• Remote Amazon tribe found to naturally produce antibodies against the rabies virus

Bioanalytical

Remote Amazon tribe found to naturally produce antibodies against the rabies virus

Aug 02 2012

Some people from a remote tribe in the Amazon rainforest naturally produce antibodies against the rabies virus, a discovery which has baffled researchers.

It was previously thought that developing an antibody to the rabies virus would be impossible without vaccination. However, blood samples from 63 people in Peru revealed that seven of them were found to have antibodies that could fight a rabies infection. Only one of these had been given a rabies vaccine, with the other six presenting a medical mystery to the researchers.

Around 55,000 people worldwide die from rabies each year, and it is fatal to nearly everyone who doesn’t get vaccinated after exposure. Lead study researcher Amy Gilbert, a researcher for the Centers for Disease Control and Prevention said: "By and large, most folks have not presumed that humans provide an antibody response to clear the virus.
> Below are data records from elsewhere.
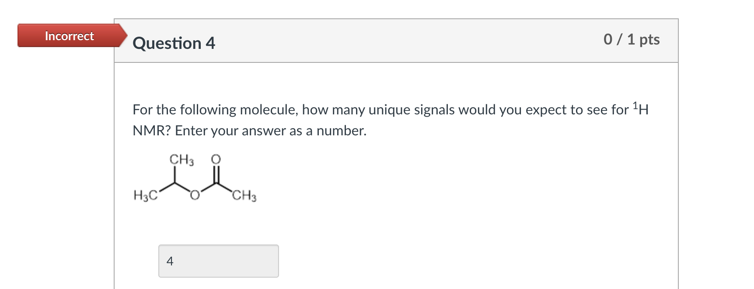Image resolution: width=754 pixels, height=289 pixels.
Task: Click the C=O double bond line
Action: [216, 174]
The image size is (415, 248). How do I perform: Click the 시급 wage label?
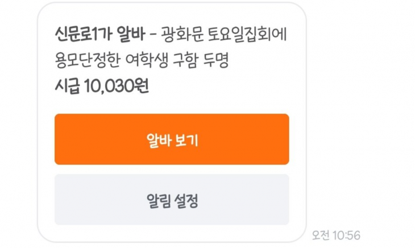coord(67,86)
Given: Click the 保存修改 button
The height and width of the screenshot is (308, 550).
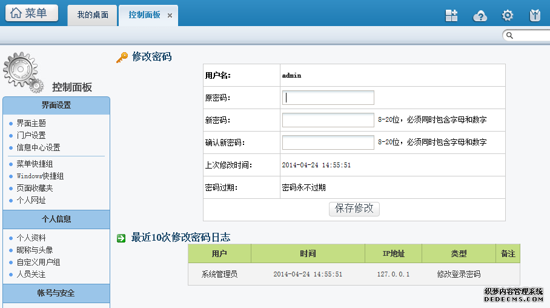Looking at the screenshot, I should tap(354, 209).
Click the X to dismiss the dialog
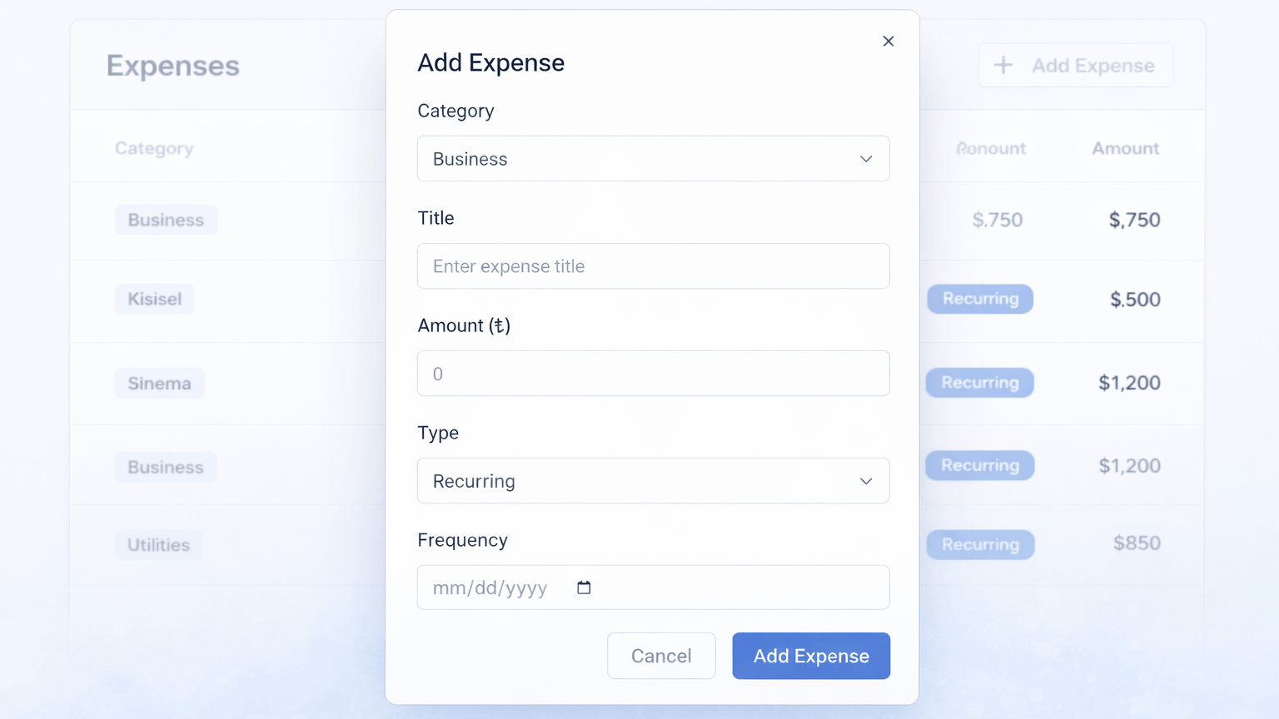Viewport: 1279px width, 719px height. [888, 41]

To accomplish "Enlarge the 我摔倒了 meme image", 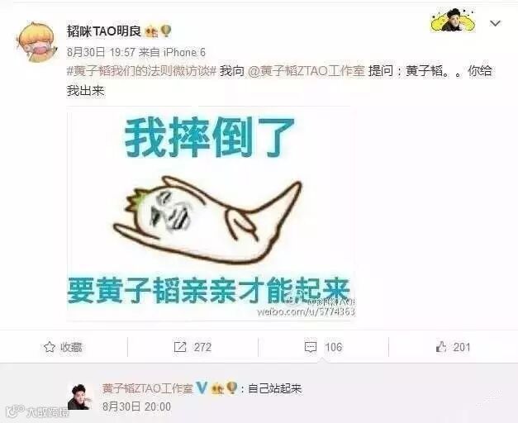I will pos(211,213).
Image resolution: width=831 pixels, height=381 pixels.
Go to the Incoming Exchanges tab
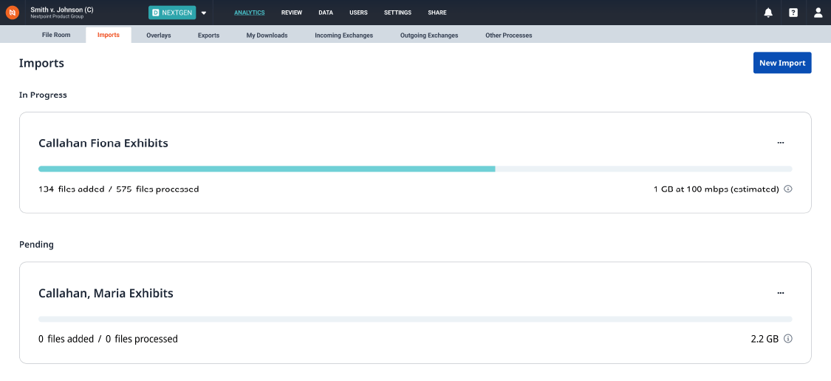point(343,36)
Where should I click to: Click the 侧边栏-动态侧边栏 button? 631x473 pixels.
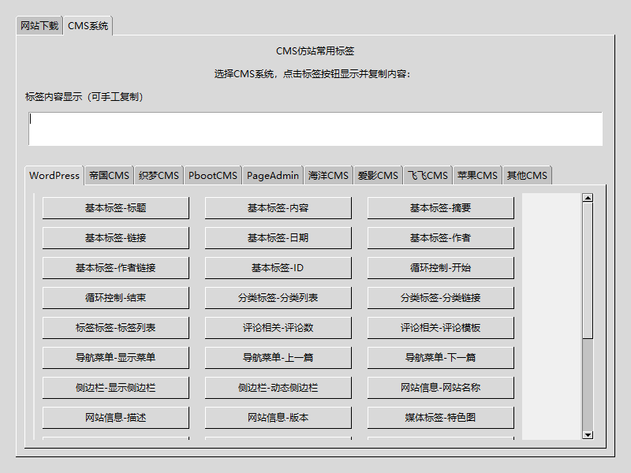point(278,388)
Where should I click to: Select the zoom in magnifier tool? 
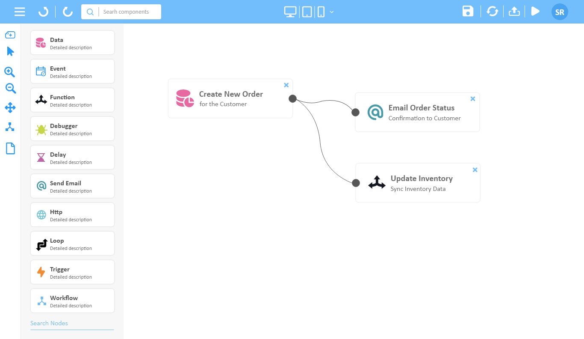(x=10, y=72)
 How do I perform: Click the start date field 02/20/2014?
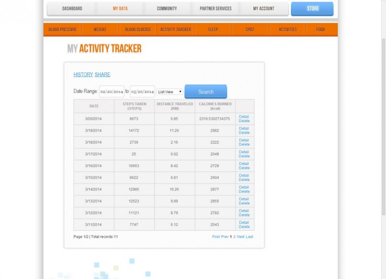(x=112, y=92)
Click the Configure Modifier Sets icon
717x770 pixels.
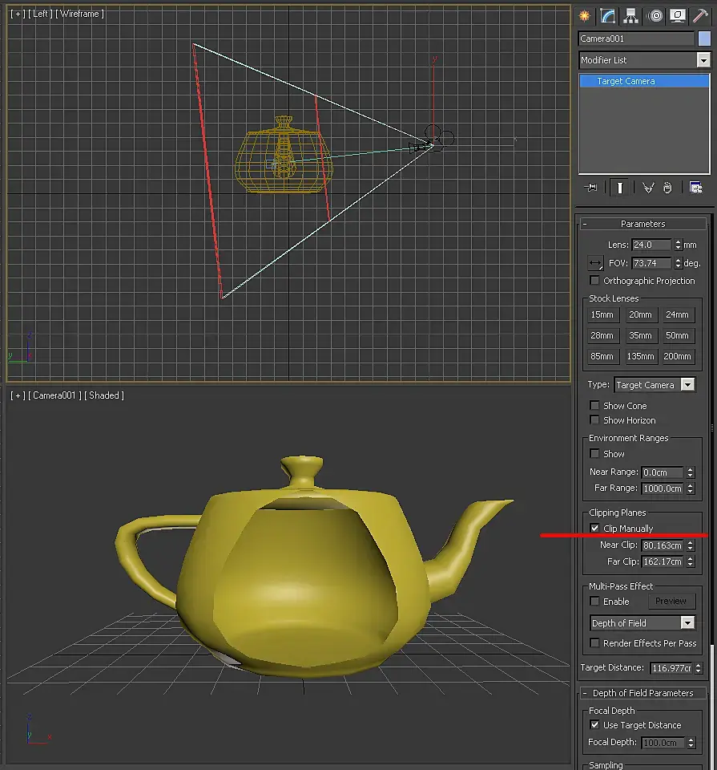tap(695, 188)
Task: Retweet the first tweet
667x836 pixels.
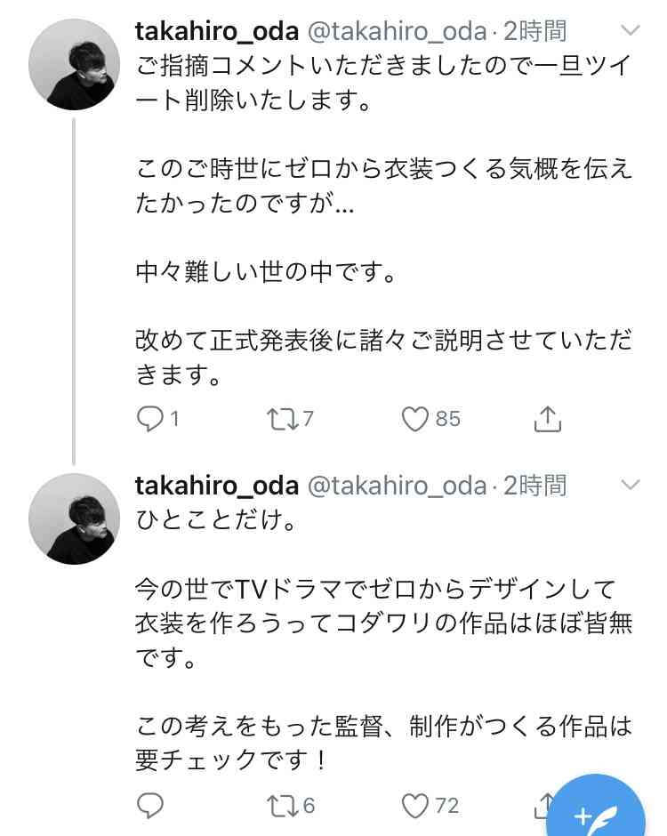Action: click(x=281, y=419)
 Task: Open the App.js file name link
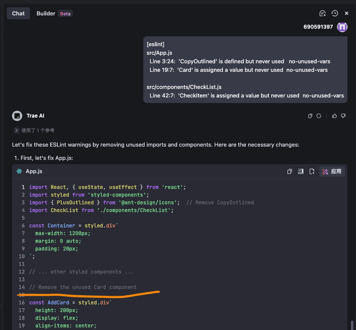tap(34, 171)
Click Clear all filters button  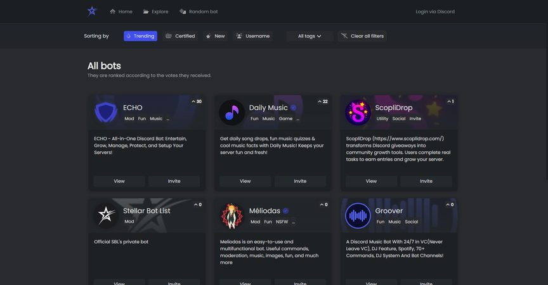pos(362,36)
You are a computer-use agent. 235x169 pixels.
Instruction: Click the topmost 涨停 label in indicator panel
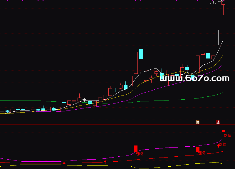pyautogui.click(x=227, y=135)
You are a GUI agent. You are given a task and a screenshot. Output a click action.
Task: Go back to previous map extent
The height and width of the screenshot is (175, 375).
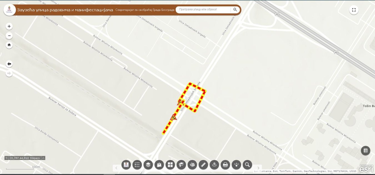tap(9, 64)
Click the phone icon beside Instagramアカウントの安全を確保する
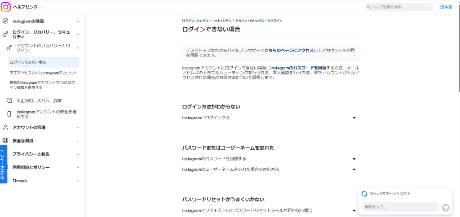 [9, 114]
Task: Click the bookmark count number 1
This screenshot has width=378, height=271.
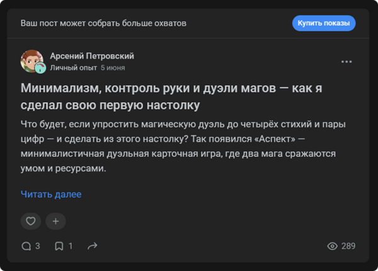Action: (x=71, y=246)
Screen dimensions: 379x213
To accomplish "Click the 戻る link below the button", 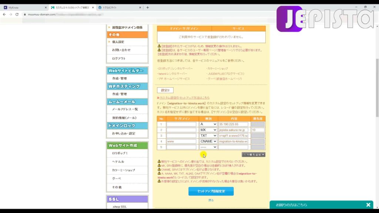I will (211, 200).
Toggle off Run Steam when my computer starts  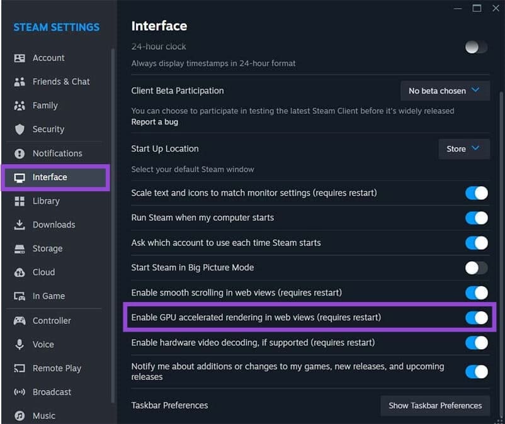(476, 218)
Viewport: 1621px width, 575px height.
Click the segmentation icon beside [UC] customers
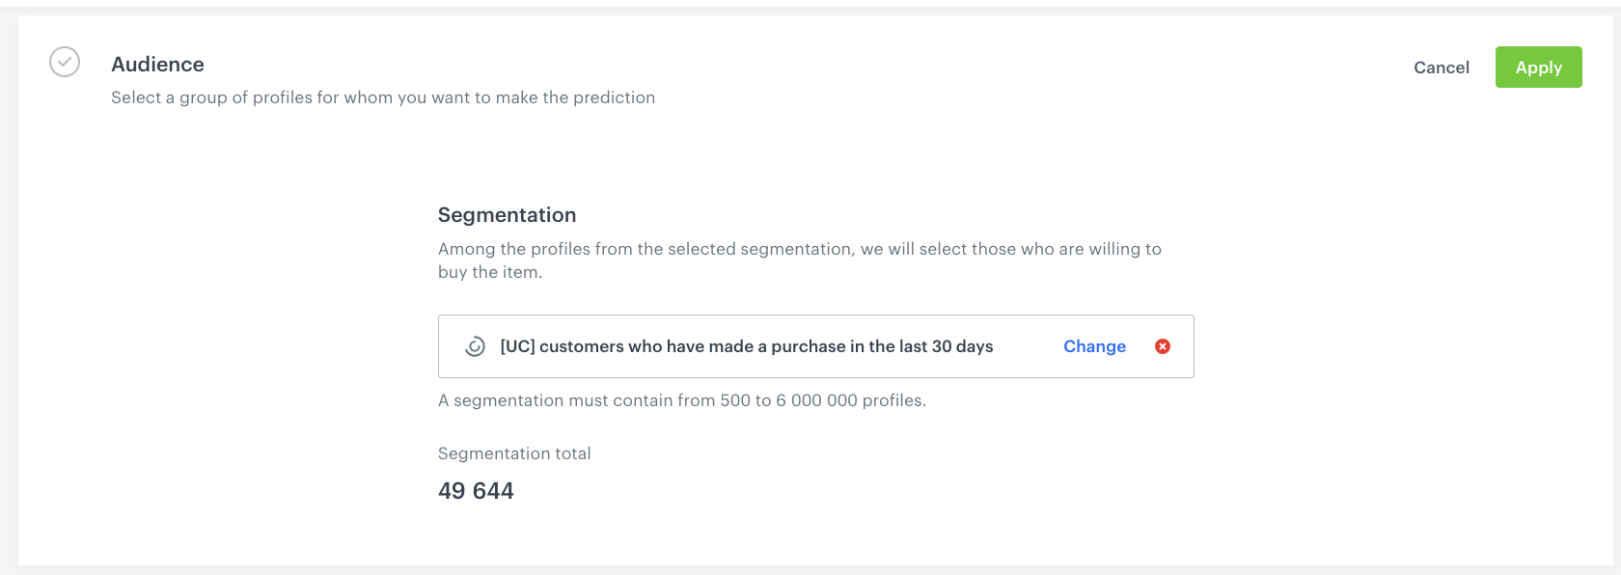tap(475, 346)
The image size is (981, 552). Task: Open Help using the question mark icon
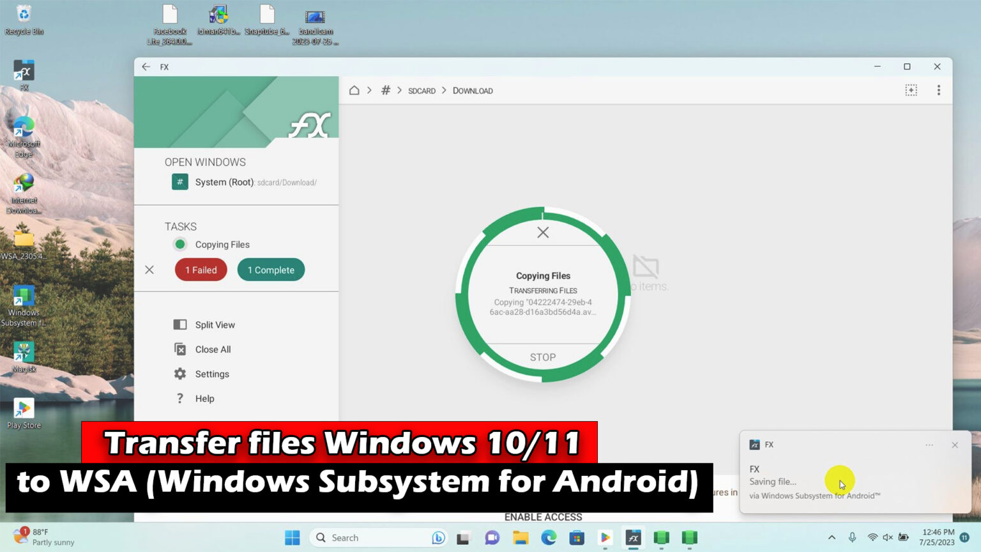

"If you were going to look for such a thing… this is where you would find it."

There is a high incidence of rabies in the Amazon rainforest, and researchers were in the area to better understand the disease. Peru has many infected vampire bats, which have bites so sharp, yet so small, that the person who gets bitten may not even realise it.

One hypothesis on the unusual results is that some of the people trialled could have developed immunity by receiving tiny amounts of the rabies virus from bat bites, never becoming so severely infected that their central nervous systems were affected. Dr Bruce Hirsch, who researches infectious diseases at North Shore University Hospital in Manhasset, US, believes the antibodies could be a result of such "abortive infections," which happen when a virus enters the body but dies before multiplying significantly.

An infection such as this may be able to function as a vaccine does, in that people are infected with a harmless form of the virus which prompts an immune response that creates protective antibodies against the stronger form.

However, the researchers explain that this is just one hypothesis, and further work will be needed to understand the anomaly.